Experts in weight loss say that a healthy weight loss rate is one to two pounds per week and that is not a lot. If you tell yourself that you must lose ten pounds a week or that you want to lose fifty pounds by summer you are not being realistic. If you set unrealistic goals and then fail, you will be tempted to go off your calories loss diet, thinking that you are a failure, so utilize these techniques to make sure that your goals are specific and achievable.
Reduce the outcomes you expect of your weight loss if they are unrealistic because dropping a pound or two each week is a success that you can enjoy and continue to achieve. Celebrate this drop in weight, stick with your calories loss diet and stay focused on continuing to reach this gaol on a regular basis. A slow and steady weight loss is a great way to stay motivated and this keeps you committed even when your weight loss may slow down for a time.
Percentage weight loss of your body weight instead of pounds alone, means that you will avoid aiming for a pre-determined weight loss and give up if you do not appear to reach it. If you are carrying excess pounds now, it is likely that losing around 10-20% of your total weight is worth aiming for to reach a healthy weight. By losing 20-40 pounds a 200 pound person who is overweight is far more likely to reach a healthy weight than one who was calculated a set weight loss because it seemed like a good idea at the time.

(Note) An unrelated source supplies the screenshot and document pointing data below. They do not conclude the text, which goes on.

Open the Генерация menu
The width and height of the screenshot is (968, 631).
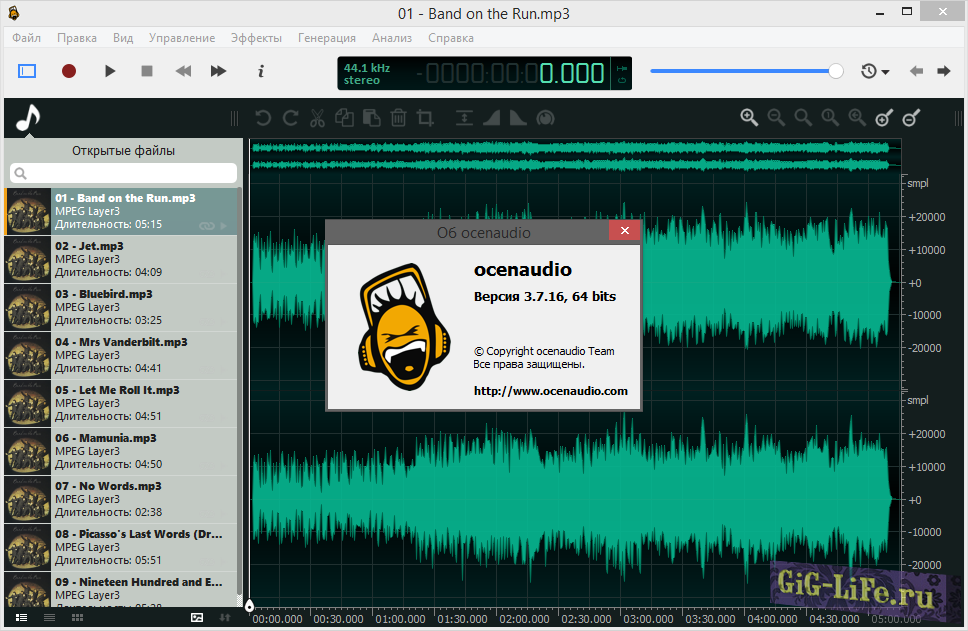point(326,38)
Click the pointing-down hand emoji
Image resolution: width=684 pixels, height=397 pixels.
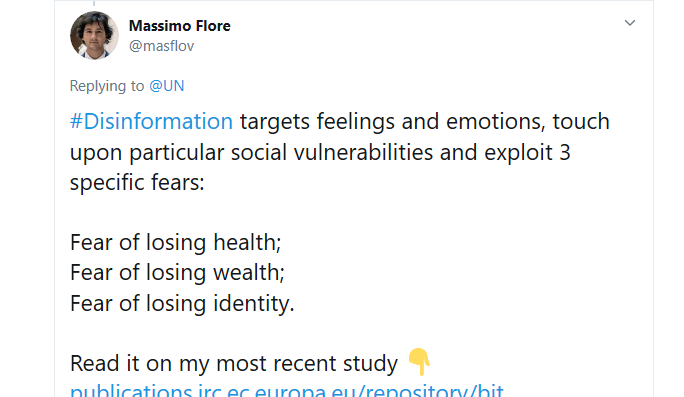[x=419, y=362]
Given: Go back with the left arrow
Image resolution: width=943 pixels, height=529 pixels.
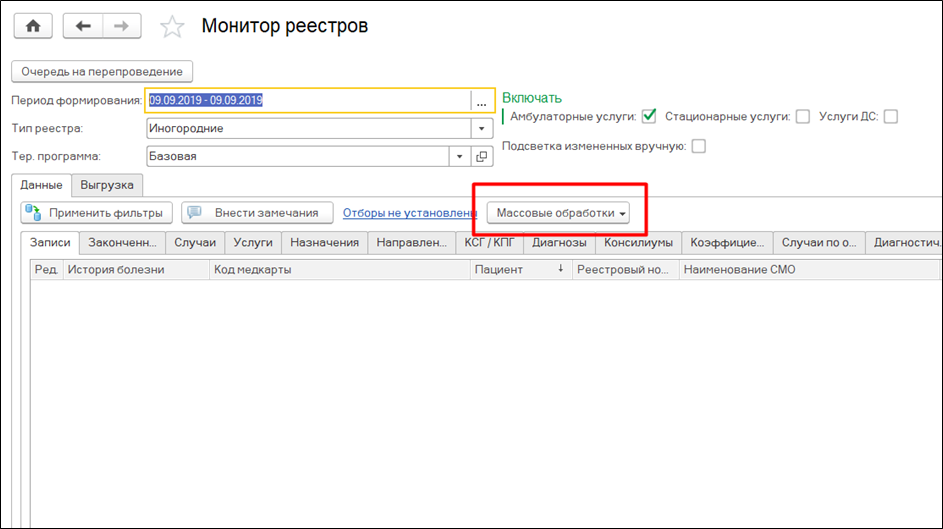Looking at the screenshot, I should click(83, 26).
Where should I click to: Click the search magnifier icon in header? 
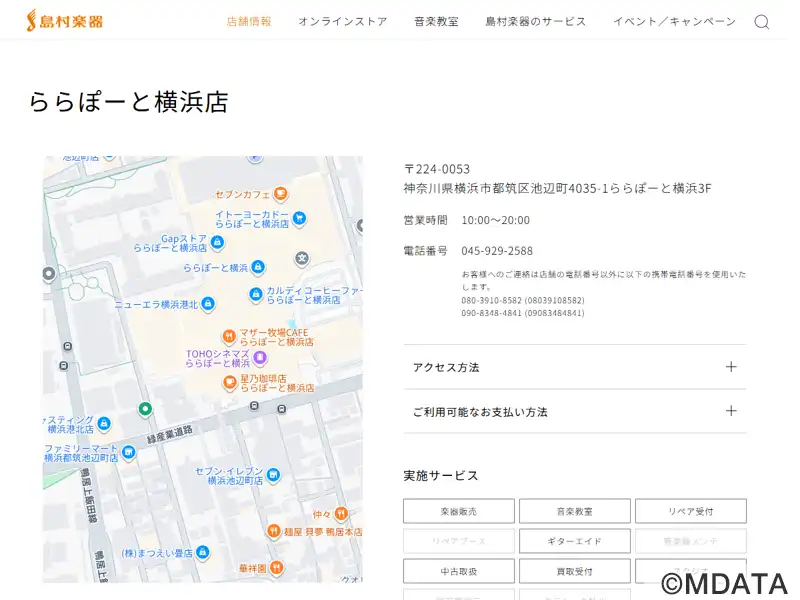pyautogui.click(x=761, y=22)
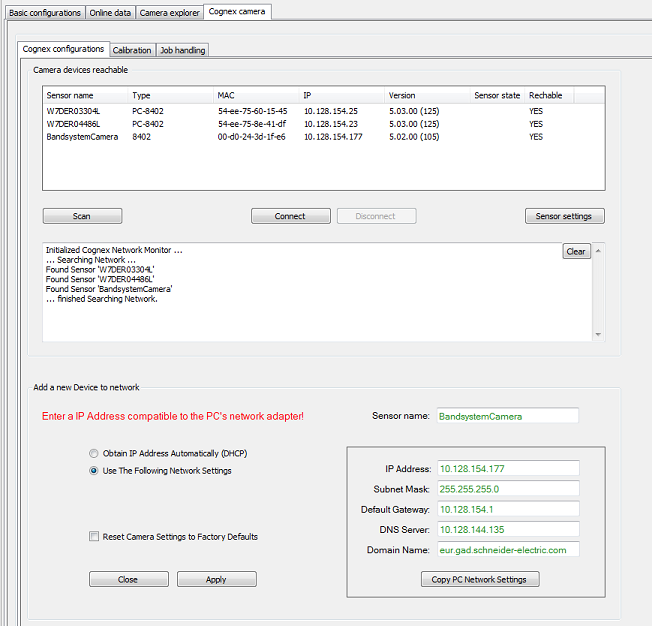Click the log area scrollbar down arrow
652x626 pixels.
(599, 335)
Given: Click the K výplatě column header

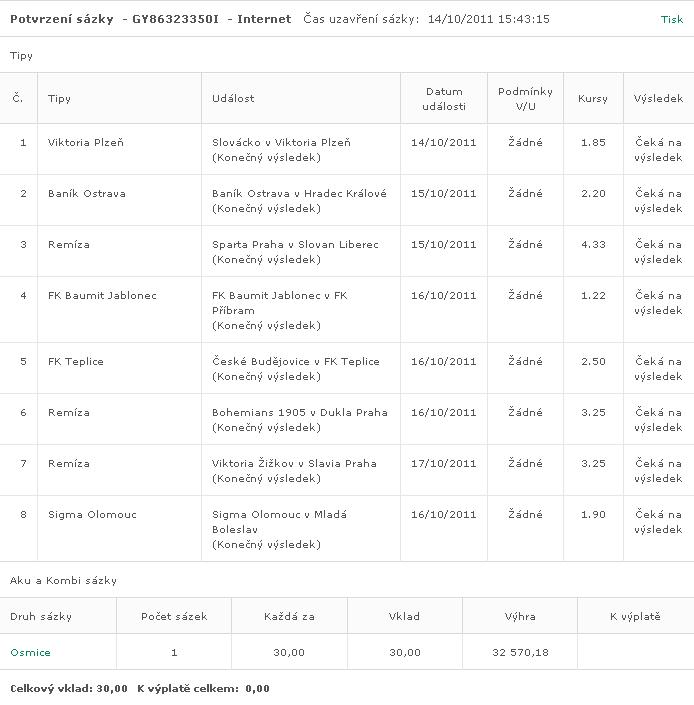Looking at the screenshot, I should [x=635, y=616].
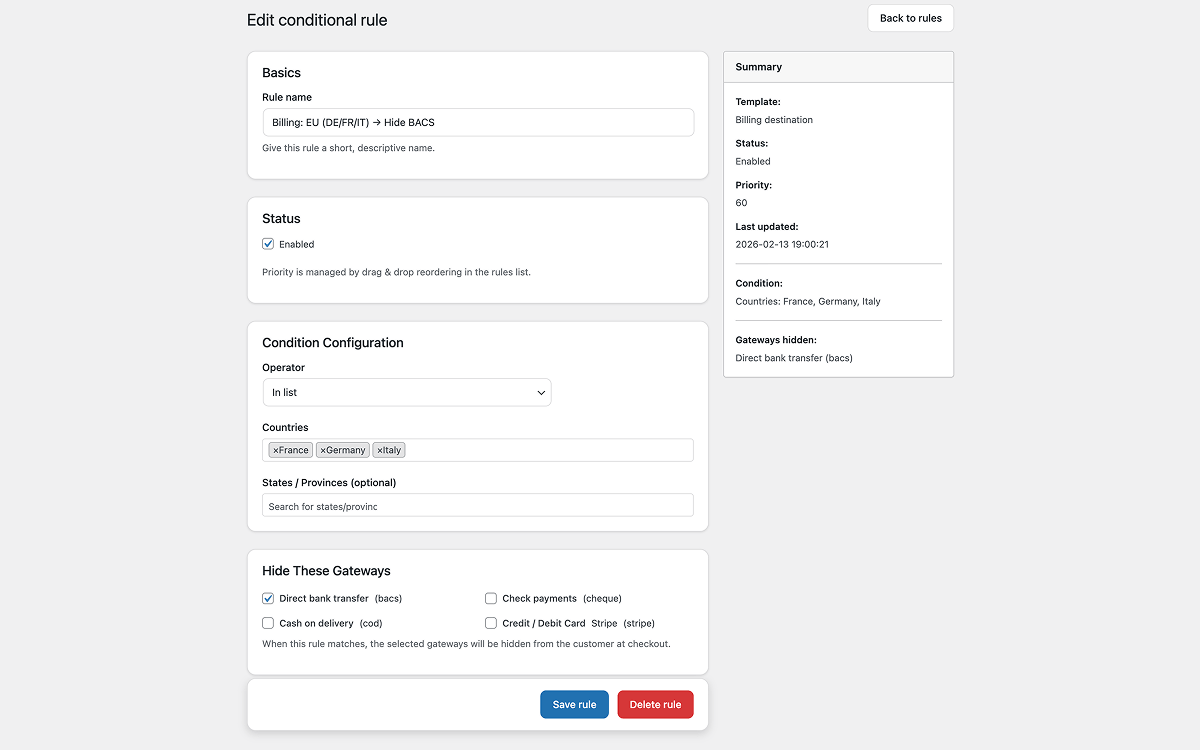Click the "Edit conditional rule" page title
Image resolution: width=1200 pixels, height=750 pixels.
[317, 20]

Chart your weight loss in different ways to accommodate the various body changes that following a calories loss diet and exercising will cause. This means that when your weight loss, measured in pounds slows for a time, you can still feel encouraged by the diminishing size of your hips, chest or waist. Including these different ways to measure your changing body shape not only accommodates a healthier perspective on losing weight but also helps keep you motivated as you see your weight loss from different perspectives.

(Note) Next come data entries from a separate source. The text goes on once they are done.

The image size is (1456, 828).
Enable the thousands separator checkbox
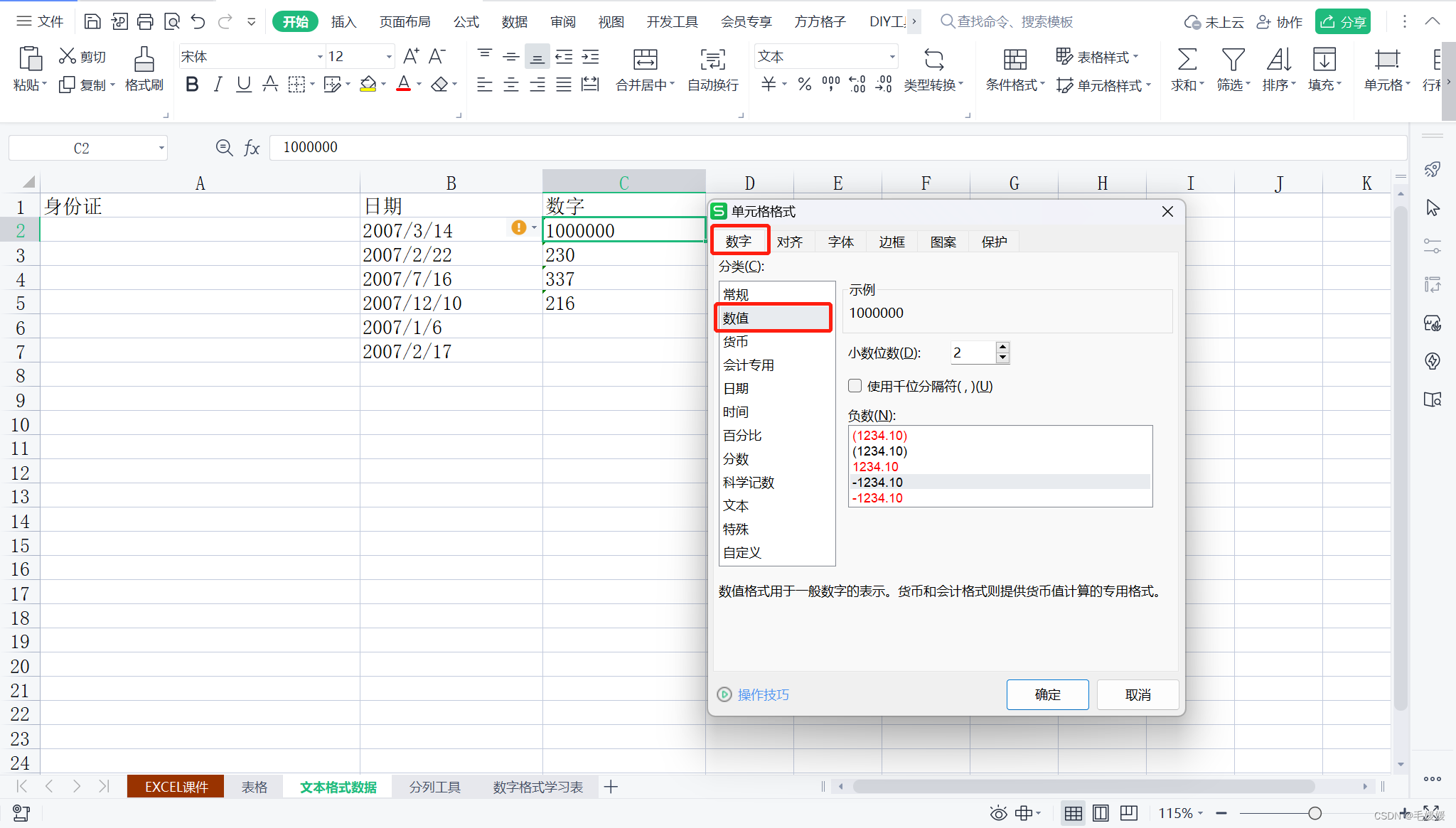coord(855,386)
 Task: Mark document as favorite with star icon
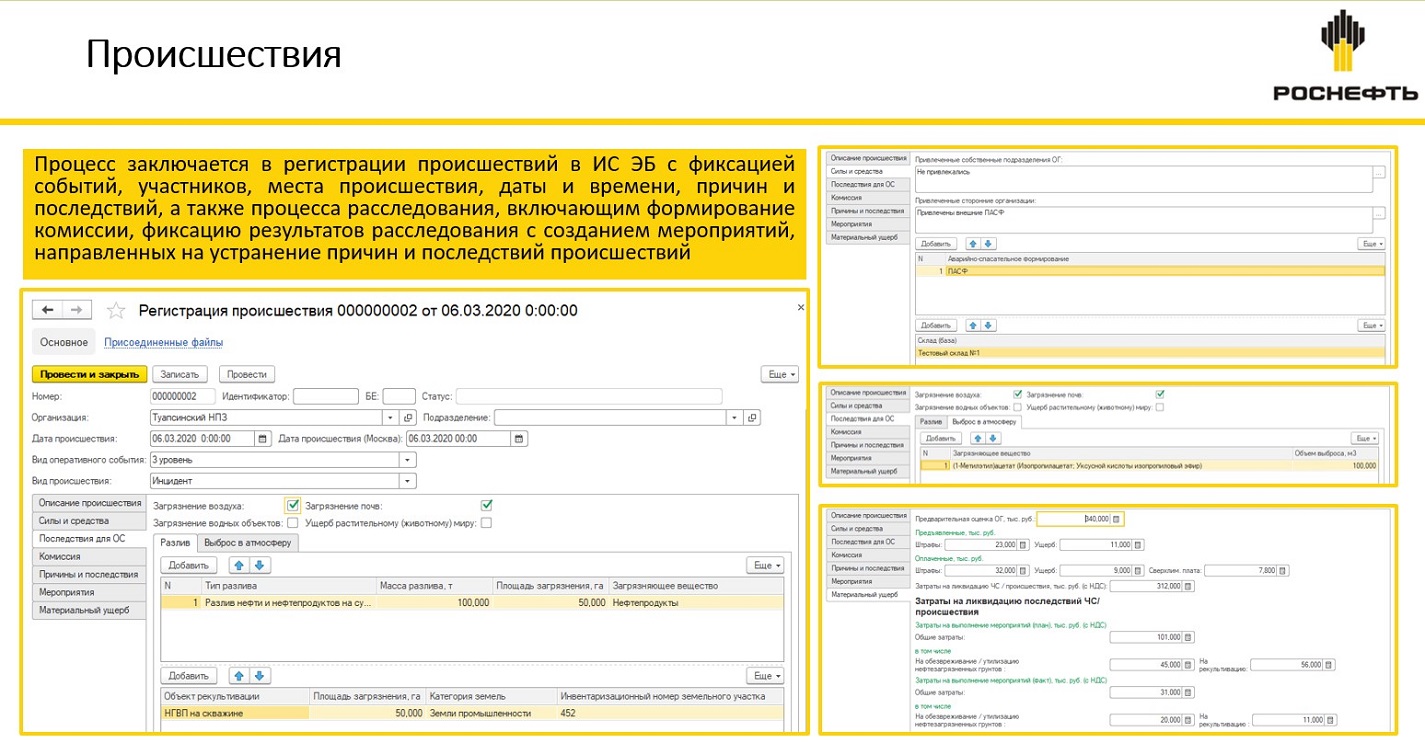pyautogui.click(x=116, y=310)
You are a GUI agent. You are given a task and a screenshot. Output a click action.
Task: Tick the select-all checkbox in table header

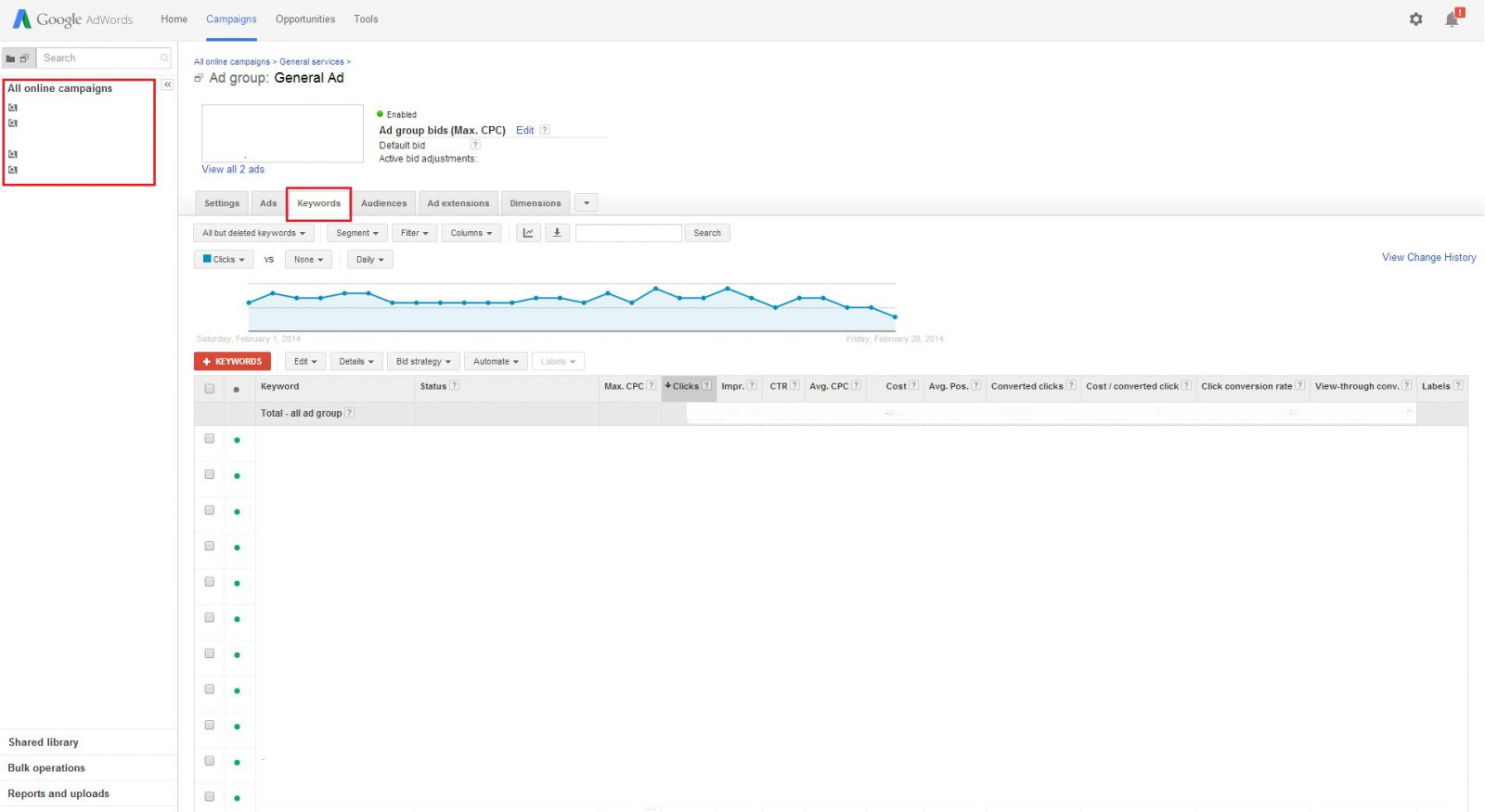coord(210,388)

Calculate your weight loss carefully taking into account that the rate of weight loss suggested by experts is around 1-2 pounds each week. If you want to lose 30 pounds, you will need to allow 15-17 weeks to do this and while this may sound too long at the beginning an achievable span of time for your weight loss like this allows you the opportunity for regular weekly success and finally allows you to reach your ultimate goal. Any time frame less than this puts unnecessary pressure on you and is likely to see you quit your calories loss diet and exercise program and resume unhealthy eating habits.
To reach your 1-2 pound weight loss goal each week you need to reduce your daily calorie intake each day by around 500. To gauge this, use a calories counter and this will enable you to calculate a balanced menu that includes a range of foods from each of the major food groups. To lose weight the numbers need to stack up so knowing how many calories you consume and how many you use are the central numbers around which you should plan your calories loss menu and your exercise.

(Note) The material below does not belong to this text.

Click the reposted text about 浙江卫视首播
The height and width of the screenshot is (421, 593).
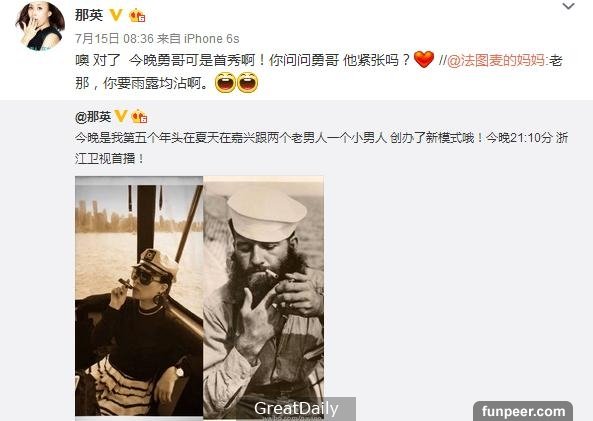(x=321, y=148)
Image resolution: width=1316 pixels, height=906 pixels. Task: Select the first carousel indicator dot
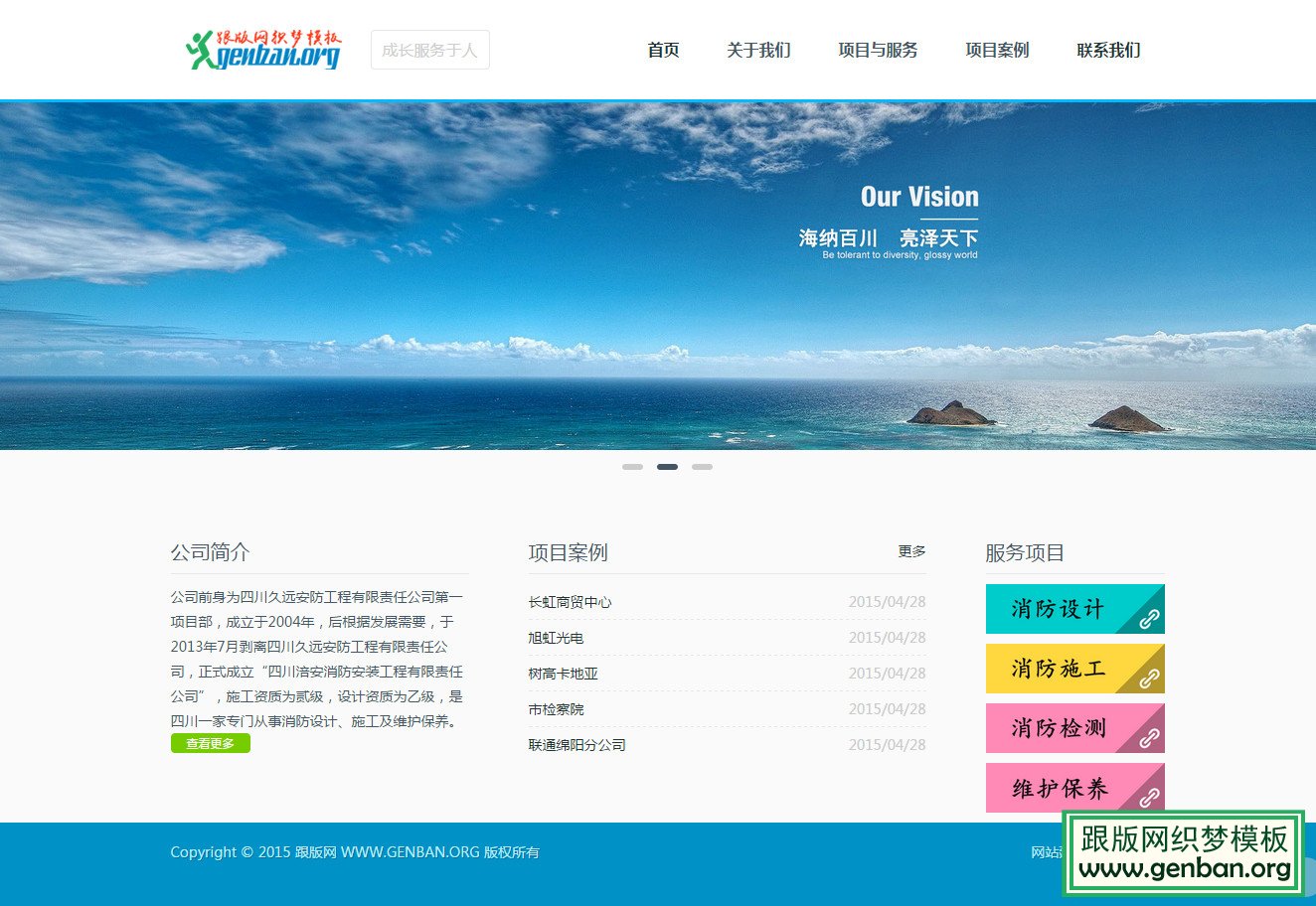click(x=632, y=466)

Set short term goals, but think of long term goals so set weight loss milestones and celebrate when you reach them. Buy yourself a new book when you lose 5 pounds, or a new dress when you hit 10 pounds lost. But even as you are celebrating each milestone, keep focused on the big picture and how much weight you want to lose in total. You need to celebrate your progress along the way but also stay focused on the big prize at the end because this will make your persistence to bring about a consistent calories loss worth the effort.